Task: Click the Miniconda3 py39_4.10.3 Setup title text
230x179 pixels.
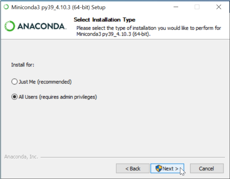Action: pos(58,7)
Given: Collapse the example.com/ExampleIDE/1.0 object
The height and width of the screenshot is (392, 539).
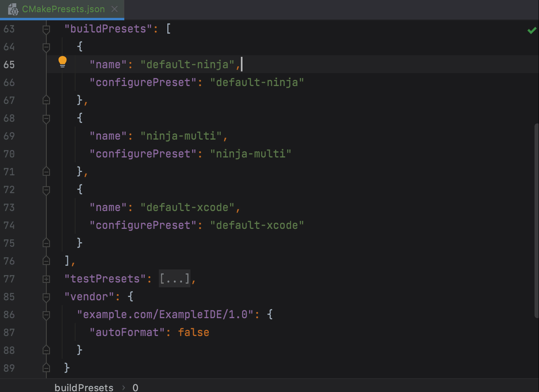Looking at the screenshot, I should coord(46,314).
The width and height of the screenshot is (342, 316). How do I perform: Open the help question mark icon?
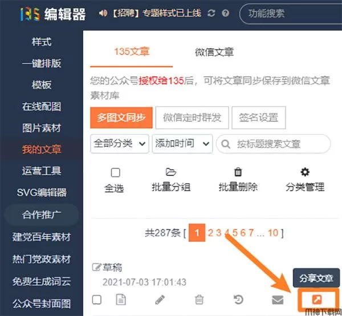click(225, 13)
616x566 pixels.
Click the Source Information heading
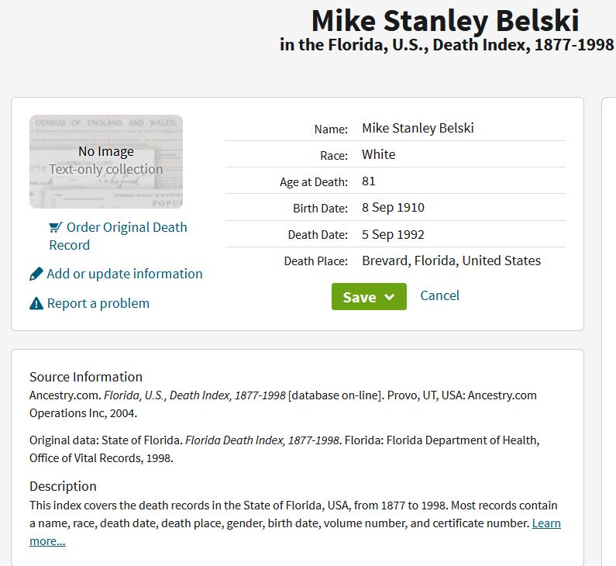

• [What is required] Your copy must consist solely of the lines from the one containing "230x179 pixels." through the final line of the material above, transcribed exactly, with the pictures left out.

• [Result below]
230x179 pixels.
Action: pos(58,7)
Given: Collapse the example.com/ExampleIDE/1.0 object
The height and width of the screenshot is (392, 539).
Looking at the screenshot, I should coord(46,314).
The width and height of the screenshot is (342, 316). How do I perform: Open the help question mark icon?
click(225, 13)
616x566 pixels.
Click the Source Information heading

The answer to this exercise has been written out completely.